This article covers the monitoring and metrics domain for EC2 Instances that you need to learn for the AWS Certified SysOps Administrator – Associate Exam.  Managing your EC2 instances and being able to monitor your fleet’s health is a primary task performed by System Administrators managing resources on the AWS Cloud.

There are two types of essential checks that you can monitor before you actually set up any CloudWatch metrics. These are Systems Status Check and Instance Status Check

  • System Status Checks – monitor the AWS systems and detect problems with your instance caused by the underlying hardware on which they run on. This is the physical host that runs your virtual servers in the cloud. When a system status check fails, you can choose to wait for AWS to fix the issue or you can resolve it yourself (for example, by stopping and starting the instance which will then bring it up to another host).  Examples of problems that cause system status checks to fail to include:
    • Loss of network connectivity
    • Loss of system power
    • Software issues on the physical host
    • Hardware issues on the physical host that impact network reachability
  • Instance Status Checks – monitor the software and network configuration of your individual instance. These checks detect problems which require your input to resolve. When an instance status check fails, typically you will need to address the problem yourself (for example by rebooting the instance or by making modifications to your operating system).  Examples of problems that may cause instance status checks to fail to include:
    • Failed system status checks
    • Misconfigured networking or startup configuration
    • Exhausted memory
    • Corrupted file system
    • Incompatible kernel


Amazon CloudWatch Alarms

You can configure CloudWatch Alarms to monitor your instances over a period of time to watch out for state change and perform an action based on the duration for which a state has changed. CloudWatch Alarms can then be invoked as a result of the change in state and the duration of change and these alarms can trigger an SNS Notification to a Topic, invoke an AutoScaling Policy and perform a specific action

CloudWatch Alarm Actions can include automatic stop, terminate, reboot or recover of an instance. Furthermore, You can use the reboot and recovery actions to automatically reboot those instances or recover them onto new hardware if a system impairment occurs.
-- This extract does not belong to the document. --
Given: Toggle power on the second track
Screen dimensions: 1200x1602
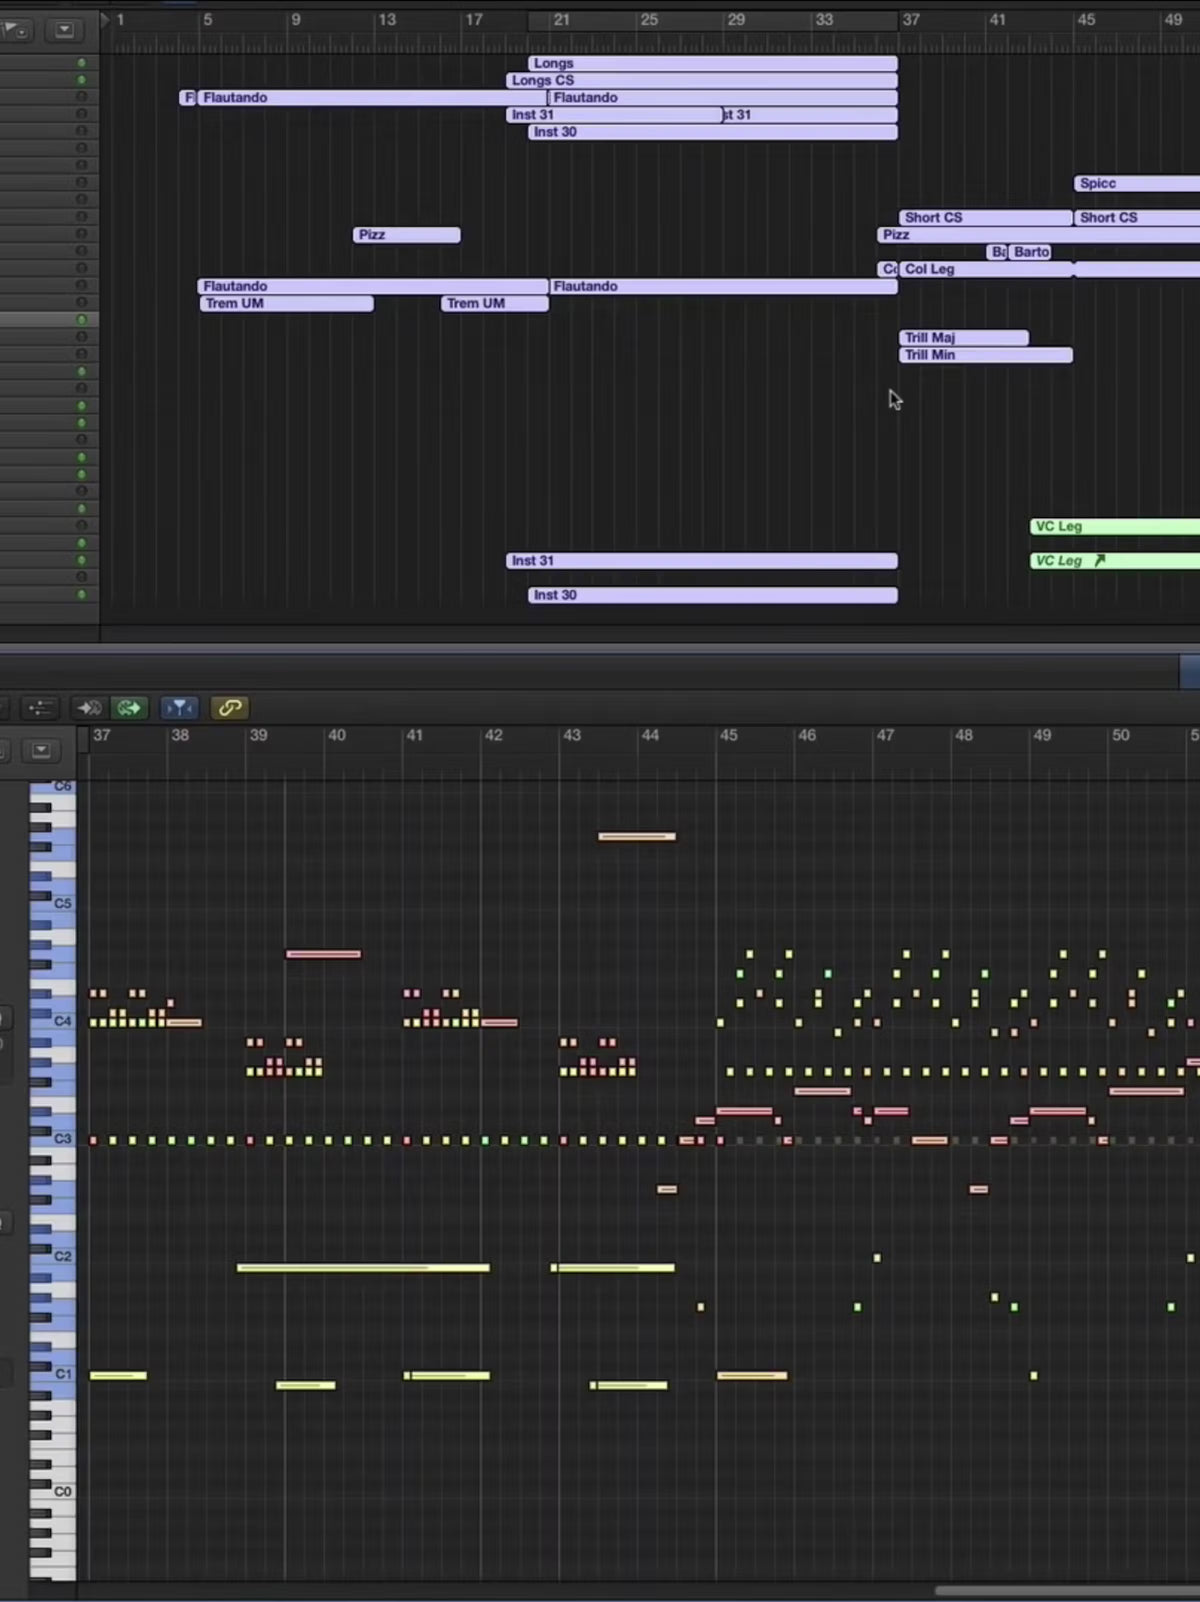Looking at the screenshot, I should click(x=82, y=80).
Every alarm action you create uses alarm action ARNs and this feature has been upgraded recently so that the new ARNs require you to have EC2ActionsAccess IAM role. This IAM role enables AWS to perform stop, terminate and reboot actions on your behalf and is automatically created when you configure an alarm action for the first time.

You can add the stop, terminate, Reboot, or recovery actions to any alarm that uses custom metrics that include the InstanceID dimension, as long as it references a running EC2 Instance.


You must have the following permissions to create or modify an alarm:

  • ec2:DescribeInstanceStatus and ec2:DescribeInstances — For all alarms on Amazon EC2 instance status metrics
  • ec2:StopInstances — For alarms with stop actions
  • ec2:TerminateInstances — For alarms with terminate actions
  • ec2:DescribeInstanceRecoveryAttribute, and ec2:RecoverInstances — For alarms with recovery actions

Important Exam Note – If you want to use an IAM role to stop, terminate, or reboot an instance using an alarm action, you must use the EC2ActionsAccess role.

Amazon CloudWatch Events

Enable automatic responses to system events which can be delivered to CloudWatch Events and then proceed to perform an action based on the events.

Amazon CloudWatch Logs

With CloudWatch Logs, you can monitor, store and access your log files from Amazon EC2 Instances, CloudTrail and other sources.

Amazon EC2 Monitoring Scripts

CloudWatch provides standard metrics for various components but excludes a number of metrics that are instance specific. You can, however, create custom metrics and push out this data to CloudWatch to report on. You can configure a script to PUT an instance’s memory metrics into CloudWatch for analysis and reporting.

Other areas of Monitoring

The Amazon EC2 Dashboard provides detail information on:

  • Service Health and Scheduled Events by region
  • Instance state
  • Status checks
  • Alarm status
  • Instance metric details
  • Volume metric details

Amazon CloudWatch Dashboard shows:

  • Current alarms and status
  • Graphs of alarms and resources
  • Service health status


CloudWatch Monitoring – Basic vs. Detailed

  • Basic – Data is available automatically in 5-minute periods at no charge.
  • Detailed – Data is available in 1-minute periods for an additional cos and you need to specifically enable it for the instance.  you can also get aggregated data across groups of similar instances, where you have enabled detailed monitoring


Scheduled Events

With AWS, you can schedule events for your EC2 instances that include start, stop, reboot or even terminate. Furthermore, you can use send notifications of such events prior to commencement if you need to notify anyone of changes.

Amazon EC2 supports the following types of scheduled events for your instances:

  • Instance stop: The instance will be stopped. When you start it again, it’s migrated to a new host computer. Applies only to instances backed by Amazon EBS.
  • Instance retirement: The instance will be stopped or terminated.
  • Reboot: Either the instance will be rebooted (instance reboot) or the host computer for the instance will be rebooted (system reboot).
  • System maintenance: The instance might be temporarily affected by network maintenance or power maintenance.